Work required: Each line below should be written out exactly, with none skipped.
· · · · · · ·
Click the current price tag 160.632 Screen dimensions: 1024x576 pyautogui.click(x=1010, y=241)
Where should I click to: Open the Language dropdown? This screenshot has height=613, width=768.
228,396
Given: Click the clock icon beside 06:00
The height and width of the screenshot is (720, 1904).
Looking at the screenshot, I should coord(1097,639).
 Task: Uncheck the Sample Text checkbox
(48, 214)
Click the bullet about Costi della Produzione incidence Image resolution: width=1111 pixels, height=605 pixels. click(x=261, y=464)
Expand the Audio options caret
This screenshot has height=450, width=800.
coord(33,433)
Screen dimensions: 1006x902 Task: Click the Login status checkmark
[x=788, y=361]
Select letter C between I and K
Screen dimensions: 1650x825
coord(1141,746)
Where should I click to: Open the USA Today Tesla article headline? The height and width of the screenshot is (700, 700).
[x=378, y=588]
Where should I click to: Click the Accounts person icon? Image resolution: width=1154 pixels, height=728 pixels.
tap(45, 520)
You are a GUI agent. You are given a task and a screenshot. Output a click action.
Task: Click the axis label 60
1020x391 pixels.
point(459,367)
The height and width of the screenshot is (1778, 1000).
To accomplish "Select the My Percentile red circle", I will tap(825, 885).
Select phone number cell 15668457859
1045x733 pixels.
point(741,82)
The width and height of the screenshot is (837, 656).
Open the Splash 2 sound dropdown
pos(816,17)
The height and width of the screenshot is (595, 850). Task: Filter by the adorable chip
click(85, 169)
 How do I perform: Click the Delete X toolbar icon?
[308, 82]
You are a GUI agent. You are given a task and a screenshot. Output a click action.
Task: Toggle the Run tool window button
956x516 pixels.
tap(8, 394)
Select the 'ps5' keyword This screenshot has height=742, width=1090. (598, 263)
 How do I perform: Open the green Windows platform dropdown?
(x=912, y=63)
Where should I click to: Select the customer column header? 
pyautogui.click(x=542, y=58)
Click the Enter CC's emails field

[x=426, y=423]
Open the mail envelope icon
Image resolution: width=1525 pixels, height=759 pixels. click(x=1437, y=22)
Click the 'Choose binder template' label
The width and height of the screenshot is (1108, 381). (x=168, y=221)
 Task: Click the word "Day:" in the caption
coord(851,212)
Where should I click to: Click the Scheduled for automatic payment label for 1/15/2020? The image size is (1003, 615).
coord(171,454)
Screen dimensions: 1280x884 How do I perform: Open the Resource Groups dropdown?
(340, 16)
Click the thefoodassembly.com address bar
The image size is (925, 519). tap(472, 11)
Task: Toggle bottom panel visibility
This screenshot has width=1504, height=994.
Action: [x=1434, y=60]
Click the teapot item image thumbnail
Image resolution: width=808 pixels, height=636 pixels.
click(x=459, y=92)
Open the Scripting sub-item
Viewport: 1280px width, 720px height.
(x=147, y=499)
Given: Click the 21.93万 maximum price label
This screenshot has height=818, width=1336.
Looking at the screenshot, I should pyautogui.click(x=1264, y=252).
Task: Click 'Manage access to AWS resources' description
· · · · · · ·
Answer box:
Click the current price tag 160.632 Screen dimensions: 1024x576 pyautogui.click(x=1010, y=241)
Where should I click to: Open the Language dropdown? This screenshot has height=613, width=768.
228,396
Given: Click the clock icon beside 06:00
The height and width of the screenshot is (720, 1904).
Looking at the screenshot, I should coord(1097,639).
 Task: Uncheck the Sample Text checkbox
(48, 214)
Click the bullet about Costi della Produzione incidence Image resolution: width=1111 pixels, height=605 pixels. click(x=261, y=464)
Expand the Audio options caret
This screenshot has height=450, width=800.
coord(33,433)
Screen dimensions: 1006x902 Task: Click the Login status checkmark
[x=788, y=361]
Select letter C between I and K
Screen dimensions: 1650x825
coord(1141,746)
Where should I click to: Open the USA Today Tesla article headline? The height and width of the screenshot is (700, 700).
[x=378, y=588]
Where should I click to: Click the Accounts person icon? Image resolution: width=1154 pixels, height=728 pixels.
tap(45, 520)
You are a GUI agent. You are given a task and a screenshot. Output a click action.
Task: Click the axis label 60
1020x391 pixels.
point(459,367)
The height and width of the screenshot is (1778, 1000).
To accomplish "Select the My Percentile red circle", I will tap(825, 885).
Select phone number cell 15668457859
1045x733 pixels.
point(741,82)
The width and height of the screenshot is (837, 656).
Open the Splash 2 sound dropdown
pos(816,17)
The height and width of the screenshot is (595, 850). Task: Filter by the adorable chip
click(85, 169)
 How do I perform: Click the Delete X toolbar icon?
[308, 82]
You are a GUI agent. You are given a task and a screenshot. Output a click action.
Task: Toggle the Run tool window button
956x516 pixels.
tap(8, 394)
Select the 'ps5' keyword This screenshot has height=742, width=1090. (598, 263)
 How do I perform: Open the green Windows platform dropdown?
(x=912, y=63)
Where should I click to: Select the customer column header? 
pyautogui.click(x=542, y=58)
Click the Enter CC's emails field

[x=426, y=423]
Open the mail envelope icon
Image resolution: width=1525 pixels, height=759 pixels. click(x=1437, y=22)
Click the 'Choose binder template' label
The width and height of the screenshot is (1108, 381). (x=168, y=221)
 Task: Click the word "Day:" in the caption
coord(851,212)
Where should I click to: Click the Scheduled for automatic payment label for 1/15/2020? The image size is (1003, 615).
coord(171,454)
Screen dimensions: 1280x884 How do I perform: Open the Resource Groups dropdown?
(340, 16)
Click the thefoodassembly.com address bar
The image size is (925, 519). tap(472, 11)
Task: Toggle bottom panel visibility
This screenshot has width=1504, height=994.
Action: [x=1434, y=60]
Click the teapot item image thumbnail
Image resolution: width=808 pixels, height=636 pixels.
click(x=459, y=92)
Open the Scripting sub-item
Viewport: 1280px width, 720px height.
(x=147, y=499)
Given: Click the 21.93万 maximum price label
This screenshot has height=818, width=1336.
Looking at the screenshot, I should pyautogui.click(x=1264, y=252).
Task: Click 'Manage access to AWS resources' description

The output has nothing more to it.